Finding an inventive solution.
During design, precast concrete construction was selected over structural steel due to its delivery time and cost advantages, and Wells was brought in as a prime consultant early on in the agreement. Precast, the architect says, “saved us six months and the precast structural system came in at a lower cost than the structural steel.”
The total precast structure includes precast columns, double tees, inverted tees, beams and spandrels. Exterior walls are spandrels with curtainwall glass. Precast was even incorporated into the building architecture by leaving the underside of the double tees exposed in the offices. In addition, mullions for the glazing system were all designed to align with the double tees.

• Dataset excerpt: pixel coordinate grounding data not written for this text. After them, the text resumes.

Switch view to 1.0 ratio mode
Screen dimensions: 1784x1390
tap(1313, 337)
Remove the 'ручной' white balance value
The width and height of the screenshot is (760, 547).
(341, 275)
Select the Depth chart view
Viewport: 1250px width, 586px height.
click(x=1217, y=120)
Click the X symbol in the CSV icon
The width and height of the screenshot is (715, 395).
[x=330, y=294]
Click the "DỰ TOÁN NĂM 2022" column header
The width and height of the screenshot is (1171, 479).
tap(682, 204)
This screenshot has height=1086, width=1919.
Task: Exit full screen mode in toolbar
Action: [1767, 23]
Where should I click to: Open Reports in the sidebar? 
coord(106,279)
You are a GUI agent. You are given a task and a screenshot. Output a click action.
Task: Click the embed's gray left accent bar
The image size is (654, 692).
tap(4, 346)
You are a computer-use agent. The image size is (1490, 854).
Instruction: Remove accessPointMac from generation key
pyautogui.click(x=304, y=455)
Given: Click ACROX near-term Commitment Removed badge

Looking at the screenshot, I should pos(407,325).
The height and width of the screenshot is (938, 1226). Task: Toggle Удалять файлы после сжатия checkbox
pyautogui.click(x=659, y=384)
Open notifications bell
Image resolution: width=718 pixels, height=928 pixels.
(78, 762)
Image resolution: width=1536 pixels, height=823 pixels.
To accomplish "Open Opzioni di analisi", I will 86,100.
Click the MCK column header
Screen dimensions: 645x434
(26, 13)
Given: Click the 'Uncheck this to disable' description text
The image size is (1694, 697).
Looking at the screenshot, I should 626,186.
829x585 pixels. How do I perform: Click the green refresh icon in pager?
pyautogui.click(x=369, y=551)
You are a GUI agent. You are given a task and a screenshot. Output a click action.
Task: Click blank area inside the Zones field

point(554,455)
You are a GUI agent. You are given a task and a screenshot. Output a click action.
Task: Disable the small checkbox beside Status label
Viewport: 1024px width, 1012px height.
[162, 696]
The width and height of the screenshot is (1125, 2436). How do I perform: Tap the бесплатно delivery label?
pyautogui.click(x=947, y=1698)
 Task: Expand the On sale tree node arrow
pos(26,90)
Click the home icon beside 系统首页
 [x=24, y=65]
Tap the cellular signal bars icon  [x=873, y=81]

In the office levels, L-beams support the double tees. Adjacent to these are “wallumns.” These are built-up precast wall column sections where exterior window wall panels are cast with large pilasters on the back to reduce the number of pieces. The pilasters helped carry the gravity load to the foundations.
Punched window wall panels were pre-glazed in Wells' plant prior to shipping and erection. Glazing had to be protected for weld slag during the erection process. So, a protection system was developed using aluminum frames and light weight fire blankets that were installed over the windows at the jobsite prior to setting.
In the garage levels, load-bearing precast spandrels support the double tees along two facades. Non-load-bearing spandrels cover the other sides. The double tees span 45 feet and are field-topped.